Needless to say, owning chickens was out of the question. Don’t think I didn’t try. I casually mentioned it to Gavin once, probably after reading a “Build Your Own Chicken Coop This Weekend,” article in Sunset magazine. He laughed. Really LAUGHED. And teased. “Don’t you remember Kauai,” he asked.
We went to Kauai for our honeymoon (5 years ago next week) and loved it. Except for the chickens. They are everywhere on the island and have no real predators…other than motor vehicles. The story goes that Hurricane Iniki (in the early 1990s) destroyed a bunch of chicken coops and the chickens that survived are now wild and continue to breed. They weren’t at our resort, or at the lovely beach that we lounged at day in and day out…but everywhere else – chickens.
I tried to talk my parents into raising chickens a couple of times. They are great gardeners and DIYers, so it seemed natural. I tried subtlety at first, “You guys eat a lot of eggs, you know I hear raising chickens is easy.” I like to think my parents are getting forgetful enough that if I suggest something enough times, they will think they came up with the idea. Hey, it’s worked before, but that’s a story for another day. I later moved on to a direct approach. “You should raise chickens, you like to grow stuff and then you’d have fresh eggs every day.” That last attempt was met with a response just as direct from my mother, “Are you joking? Why on Earth would I want to take care of those filthy animals when I can just go to the store and buy fresh eggs?” Um. Yeah. I can see her point.
Where did that leave me? As of three months ago, that left me with eggs from the supermarket. I was buying eggs – white shells, yellow yolks, one-dimensional flavor. I had resigned myself to buying supermarket eggs until I met Lisa.
I met Lisa at our friend Maria’s 40th birthday party. I had made the birthday pies (apple) and Lisa was impressed. Our friend Michelle played matchmaker. It went something like this, “Sonja, this is Lisa and she loved your apple pie. Lisa has chickens that layfresheggseveryday. You should trade eggs for baked goods.” Ding ding ding ding ding! Done. Deal.

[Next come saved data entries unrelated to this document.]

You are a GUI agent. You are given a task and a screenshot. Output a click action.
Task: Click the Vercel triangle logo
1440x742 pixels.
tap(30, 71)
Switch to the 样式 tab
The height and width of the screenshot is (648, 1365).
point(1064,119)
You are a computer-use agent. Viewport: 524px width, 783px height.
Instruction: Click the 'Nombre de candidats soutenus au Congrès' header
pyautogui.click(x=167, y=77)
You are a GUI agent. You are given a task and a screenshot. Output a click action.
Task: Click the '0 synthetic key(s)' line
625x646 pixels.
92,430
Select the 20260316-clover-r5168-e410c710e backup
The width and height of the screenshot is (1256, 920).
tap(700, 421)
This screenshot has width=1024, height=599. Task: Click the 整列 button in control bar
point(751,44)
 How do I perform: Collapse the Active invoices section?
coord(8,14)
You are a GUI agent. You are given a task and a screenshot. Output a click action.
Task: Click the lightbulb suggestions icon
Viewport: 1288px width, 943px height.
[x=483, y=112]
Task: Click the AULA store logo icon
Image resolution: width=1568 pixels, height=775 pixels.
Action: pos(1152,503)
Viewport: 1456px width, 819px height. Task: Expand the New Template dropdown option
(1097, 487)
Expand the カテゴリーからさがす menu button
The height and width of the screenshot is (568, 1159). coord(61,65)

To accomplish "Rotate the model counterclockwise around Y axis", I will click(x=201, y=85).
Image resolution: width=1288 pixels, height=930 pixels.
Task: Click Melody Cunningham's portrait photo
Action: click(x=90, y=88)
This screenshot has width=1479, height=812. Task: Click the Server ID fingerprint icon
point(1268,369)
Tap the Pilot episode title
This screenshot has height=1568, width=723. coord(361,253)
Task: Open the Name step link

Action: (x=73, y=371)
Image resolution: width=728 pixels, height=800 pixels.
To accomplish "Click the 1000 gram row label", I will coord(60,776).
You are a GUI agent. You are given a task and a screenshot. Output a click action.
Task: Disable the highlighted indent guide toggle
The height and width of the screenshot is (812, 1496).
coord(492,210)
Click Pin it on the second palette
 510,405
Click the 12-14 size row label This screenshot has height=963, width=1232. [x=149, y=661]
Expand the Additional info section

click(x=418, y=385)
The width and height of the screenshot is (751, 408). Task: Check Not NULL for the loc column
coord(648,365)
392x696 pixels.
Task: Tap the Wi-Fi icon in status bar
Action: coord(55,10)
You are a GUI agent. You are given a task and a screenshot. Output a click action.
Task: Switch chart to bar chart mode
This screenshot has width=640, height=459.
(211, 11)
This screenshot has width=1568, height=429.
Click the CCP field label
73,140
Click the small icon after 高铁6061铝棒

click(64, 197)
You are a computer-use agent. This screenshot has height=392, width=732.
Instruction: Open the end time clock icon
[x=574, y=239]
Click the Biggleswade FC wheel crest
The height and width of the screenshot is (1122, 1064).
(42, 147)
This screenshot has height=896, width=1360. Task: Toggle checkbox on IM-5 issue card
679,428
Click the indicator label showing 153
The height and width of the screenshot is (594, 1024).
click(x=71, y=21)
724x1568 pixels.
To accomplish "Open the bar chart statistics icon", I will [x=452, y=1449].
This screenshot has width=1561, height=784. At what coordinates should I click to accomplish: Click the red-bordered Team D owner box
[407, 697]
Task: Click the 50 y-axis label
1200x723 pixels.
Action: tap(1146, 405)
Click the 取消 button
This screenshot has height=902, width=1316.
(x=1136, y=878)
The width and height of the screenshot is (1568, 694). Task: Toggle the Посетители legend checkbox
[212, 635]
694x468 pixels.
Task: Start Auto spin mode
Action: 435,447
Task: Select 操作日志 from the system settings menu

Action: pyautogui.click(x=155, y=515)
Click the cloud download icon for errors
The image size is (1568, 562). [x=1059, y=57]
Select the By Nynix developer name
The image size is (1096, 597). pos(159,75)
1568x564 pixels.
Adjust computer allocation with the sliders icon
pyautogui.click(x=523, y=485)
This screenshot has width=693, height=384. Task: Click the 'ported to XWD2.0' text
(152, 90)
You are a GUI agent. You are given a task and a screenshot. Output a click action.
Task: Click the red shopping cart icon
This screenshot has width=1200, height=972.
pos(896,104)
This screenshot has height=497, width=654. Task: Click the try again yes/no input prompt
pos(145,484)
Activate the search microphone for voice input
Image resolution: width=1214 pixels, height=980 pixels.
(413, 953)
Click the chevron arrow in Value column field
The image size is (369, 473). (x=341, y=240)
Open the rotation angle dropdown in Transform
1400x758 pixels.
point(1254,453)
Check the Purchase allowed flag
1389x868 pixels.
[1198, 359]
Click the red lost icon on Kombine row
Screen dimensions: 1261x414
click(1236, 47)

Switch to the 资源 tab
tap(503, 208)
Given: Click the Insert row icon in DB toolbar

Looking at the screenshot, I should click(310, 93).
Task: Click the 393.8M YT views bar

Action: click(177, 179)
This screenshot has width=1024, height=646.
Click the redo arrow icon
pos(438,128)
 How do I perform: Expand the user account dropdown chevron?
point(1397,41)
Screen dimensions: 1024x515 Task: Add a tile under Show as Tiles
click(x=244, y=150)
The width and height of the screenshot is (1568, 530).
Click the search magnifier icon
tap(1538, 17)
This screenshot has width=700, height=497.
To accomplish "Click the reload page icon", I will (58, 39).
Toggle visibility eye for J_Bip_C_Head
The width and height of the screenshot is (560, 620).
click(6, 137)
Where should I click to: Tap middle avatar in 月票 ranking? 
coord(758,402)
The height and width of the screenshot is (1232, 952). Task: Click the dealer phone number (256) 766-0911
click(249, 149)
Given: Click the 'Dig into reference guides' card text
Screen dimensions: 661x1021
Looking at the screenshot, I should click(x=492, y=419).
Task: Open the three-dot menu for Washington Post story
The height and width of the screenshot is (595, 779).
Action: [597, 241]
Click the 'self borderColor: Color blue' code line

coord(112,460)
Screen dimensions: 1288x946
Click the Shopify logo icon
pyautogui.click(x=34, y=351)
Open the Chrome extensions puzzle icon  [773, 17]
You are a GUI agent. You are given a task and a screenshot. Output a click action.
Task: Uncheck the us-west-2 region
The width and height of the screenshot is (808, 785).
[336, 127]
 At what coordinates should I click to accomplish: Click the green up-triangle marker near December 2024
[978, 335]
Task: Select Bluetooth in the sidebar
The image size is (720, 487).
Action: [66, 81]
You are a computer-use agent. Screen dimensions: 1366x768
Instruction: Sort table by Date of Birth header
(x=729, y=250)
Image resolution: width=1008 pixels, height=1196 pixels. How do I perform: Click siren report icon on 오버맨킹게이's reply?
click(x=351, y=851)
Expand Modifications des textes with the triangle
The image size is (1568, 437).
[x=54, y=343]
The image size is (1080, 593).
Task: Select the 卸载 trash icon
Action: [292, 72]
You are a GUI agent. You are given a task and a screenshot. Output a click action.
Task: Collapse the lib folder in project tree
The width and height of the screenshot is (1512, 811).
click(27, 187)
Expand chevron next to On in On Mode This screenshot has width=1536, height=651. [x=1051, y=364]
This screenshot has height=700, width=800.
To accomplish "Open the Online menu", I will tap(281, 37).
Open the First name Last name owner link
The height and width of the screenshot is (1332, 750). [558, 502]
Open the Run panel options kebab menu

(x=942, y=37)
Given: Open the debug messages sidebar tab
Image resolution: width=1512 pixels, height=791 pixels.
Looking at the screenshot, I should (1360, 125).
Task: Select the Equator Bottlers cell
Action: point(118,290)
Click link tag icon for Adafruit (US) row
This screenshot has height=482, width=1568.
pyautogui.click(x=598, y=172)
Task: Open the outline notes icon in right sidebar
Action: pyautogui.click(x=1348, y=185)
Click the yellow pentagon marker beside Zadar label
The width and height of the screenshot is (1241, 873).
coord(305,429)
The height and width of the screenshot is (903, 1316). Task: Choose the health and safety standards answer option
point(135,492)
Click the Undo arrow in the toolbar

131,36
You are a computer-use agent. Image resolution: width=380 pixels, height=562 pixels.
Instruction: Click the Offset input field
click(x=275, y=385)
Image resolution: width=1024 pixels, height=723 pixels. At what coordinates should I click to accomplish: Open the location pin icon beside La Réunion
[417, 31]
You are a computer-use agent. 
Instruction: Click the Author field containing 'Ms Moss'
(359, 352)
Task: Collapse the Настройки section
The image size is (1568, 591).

For the past three months, I’ve become friends with Lisa as we make our bi- or tri- weekly exchange of baked goods for eggs. I even got my parents in on the action. My dad traded some fresh halibut for his eggs.
Now that I have come to appreciate and enjoy a truly fresh egg, you know what? I have become that smug person! I had no idea how much more flavorful really fresh eggs could be! And the yolks – I can’t tell people enough about them, “So big - so plump - so flavorful! And they are SO yellow…they are almost orange.” I kid you not. I heard Gavin doing it the other day too. We have become that which we mocked!
I’ll admit it. Fresh chicken eggs – and I mean really fresh – are vastly superior to anything I’ve tasted before. The color of their shells are determined by the color of the hen's skin and in the case of Lisa’s chickens (that are grey and copper), the shells are pale blue and brown. I got to meet the chickens once and even took their picture…but from the safety of the deck.